Now retired — and I don’t have to secure clearance from my head office — I can say that there are as many politicians as there are as many people in the world, and you have to deal with them if you want to survive. For, after all, politics is people. And we, who deliver the services to the public, are their partners, the conduits.

I was lucky that the mayors and governors we worked with were trying to be development-oriented, and it was upon us to do the coaching and teaching. Eventually some of them became personal friends though we never lost touch of our professional selves.

Have they recommended applicants for various government positions? Oh, yes, but we institutionalized the Personnel Service Board where we evaluate applicants according to their qualifications.

Were the projects they were recommending for the benefit of their constituencies or for their own aggrandizement? For this, our guiding principle was: for the good of the greater number. We made our Bidding and Awards Commitees functional. 

Do politicians have prima donna tendencies? Much has been said about President Gloria Arroyo, but when she was our department secretary when she told us to meet her at the airport at six o’clock, we had to be there at five. That was how workaholic she was.

When GMA was our guest at a very remote barangay, where we had to request her to make her parade in review on a decorated tricycle, to which she graciously obliged. In one of the provincial sorties of the President where I, standing in for my boss, was to escort GMA to an official function and a dinner hosted by a personal friend of her late father, she proved to be so easy to please — contrary to her alleged tantrums.

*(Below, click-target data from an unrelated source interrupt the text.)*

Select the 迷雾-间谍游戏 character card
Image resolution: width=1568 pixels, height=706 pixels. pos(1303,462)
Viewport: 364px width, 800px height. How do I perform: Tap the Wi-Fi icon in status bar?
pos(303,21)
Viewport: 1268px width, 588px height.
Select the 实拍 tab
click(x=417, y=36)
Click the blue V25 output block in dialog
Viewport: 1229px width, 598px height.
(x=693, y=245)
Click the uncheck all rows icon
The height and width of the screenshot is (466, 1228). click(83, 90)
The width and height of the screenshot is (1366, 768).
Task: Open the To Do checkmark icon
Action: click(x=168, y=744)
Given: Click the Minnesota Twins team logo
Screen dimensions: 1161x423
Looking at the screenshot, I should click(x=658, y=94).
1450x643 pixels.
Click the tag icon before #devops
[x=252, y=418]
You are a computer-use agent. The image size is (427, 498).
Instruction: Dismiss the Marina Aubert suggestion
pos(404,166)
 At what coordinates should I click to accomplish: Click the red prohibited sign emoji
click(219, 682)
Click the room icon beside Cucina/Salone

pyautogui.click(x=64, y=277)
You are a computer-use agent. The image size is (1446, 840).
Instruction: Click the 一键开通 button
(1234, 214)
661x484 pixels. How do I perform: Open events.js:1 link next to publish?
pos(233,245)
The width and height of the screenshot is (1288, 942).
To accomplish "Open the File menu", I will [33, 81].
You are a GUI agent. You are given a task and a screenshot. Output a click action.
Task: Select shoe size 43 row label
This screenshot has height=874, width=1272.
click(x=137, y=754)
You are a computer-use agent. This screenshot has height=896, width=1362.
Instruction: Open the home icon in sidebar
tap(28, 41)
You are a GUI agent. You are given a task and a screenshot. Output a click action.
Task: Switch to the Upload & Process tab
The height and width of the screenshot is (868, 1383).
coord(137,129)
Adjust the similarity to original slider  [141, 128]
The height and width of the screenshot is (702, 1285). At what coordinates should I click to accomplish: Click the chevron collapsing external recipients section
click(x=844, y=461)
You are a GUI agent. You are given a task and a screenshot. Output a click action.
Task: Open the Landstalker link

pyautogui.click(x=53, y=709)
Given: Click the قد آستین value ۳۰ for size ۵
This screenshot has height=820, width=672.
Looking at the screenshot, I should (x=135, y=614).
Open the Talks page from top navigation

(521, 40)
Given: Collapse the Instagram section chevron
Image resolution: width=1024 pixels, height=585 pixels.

Still another close encounter was when I escorted her to another remote barangay on a solitary helicopter ride. I even had the guts to ask her, "Madam, isn’t your vision to eliminate poverty rather ambitious? Can we not just say ‘to minimize’?" To which she good-naturedly gave her justification, " At least we can dream, can’t we?"

That was so long ago. They are all but memories now. If I wanted to go further than deputy position, I could have secured a recommendation from the powers-that-be, but I would remember the silent vow I made to myself, "To thine own self be true."

I was stubborn up to the end!

Now as I gaze at the sail I hoist and let the wind move me in gay abandon. I feel peace of mind knowing I have done my best, for having been always true to myself, which is the trophy that I got — just like the prized catch of fisherman Santiago in The Old Man and The Sea.